T.M. : Disons quand même oui. Surtout depuis Mzee Laurent-Désiré Kabila. Sincèrement, je pleure beaucoup sa mort brutale. Les gens m’ont vue pleurer. Rassurez-vous, je ne l’ai pas pleuré pour le plaisir de le faire mais aussi par rapport à ma propre vie. Il avait une place dans ma vie. Des gens pareils sont une grâce et on ne le trouve pas deux fois dans cette vie. Curieusement son fils Joseph Kabila ne m’a pas délaissée ni abandonnée. Je participe à ma façon à le soutenir dans la reconstruction de notre pays. Il aime son pays et son peuple. Il parle peu mais travaille beaucoup. Ce style, les Congolais n’y étaient pas habitués. Les résultats sont palpables.

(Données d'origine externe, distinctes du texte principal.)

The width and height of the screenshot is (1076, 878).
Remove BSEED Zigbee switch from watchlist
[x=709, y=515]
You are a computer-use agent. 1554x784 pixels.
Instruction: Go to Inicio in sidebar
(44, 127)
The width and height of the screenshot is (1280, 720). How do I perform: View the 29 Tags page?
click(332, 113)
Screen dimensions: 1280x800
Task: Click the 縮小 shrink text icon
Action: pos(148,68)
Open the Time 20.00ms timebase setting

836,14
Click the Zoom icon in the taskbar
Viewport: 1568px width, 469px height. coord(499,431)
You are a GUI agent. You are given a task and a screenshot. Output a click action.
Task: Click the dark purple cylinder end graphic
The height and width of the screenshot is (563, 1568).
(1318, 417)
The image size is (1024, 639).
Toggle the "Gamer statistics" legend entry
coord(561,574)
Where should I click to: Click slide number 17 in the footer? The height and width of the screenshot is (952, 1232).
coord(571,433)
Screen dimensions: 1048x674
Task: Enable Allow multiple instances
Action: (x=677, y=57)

L.C. : M.J. 30, c’est votre dauphin ? Comment vous l’encadrez ?

T.M. : M.J. 30 est déjà professionnelle. Elle a commencé par le chœur avant de devenir chanteuse. Elle chante aussi en lead. Je l’encadre et lui souhaite de réussir. Moi, je me suis battue toute seule. C’est plus tard que les gens m’ont apporté un plus à ma carrière. Elle doit faire comme moi et se donner au travail. Elle a de l’avenir. Il y a des signes. Les fans l’adorent. Sa voix rassure. Sa première chanson est un tube. Elle doit comprendre que la musique nourrit à condition de …

M.J. 30, c’est Marie-José. 30, ce sont mes 30 ans de carrière. Je les lui ai donnés pour lui souhaiter bonne chance et longue carrière. Je lui ai donné mes 30 années. Un jour, elle volera de ses propres ailes.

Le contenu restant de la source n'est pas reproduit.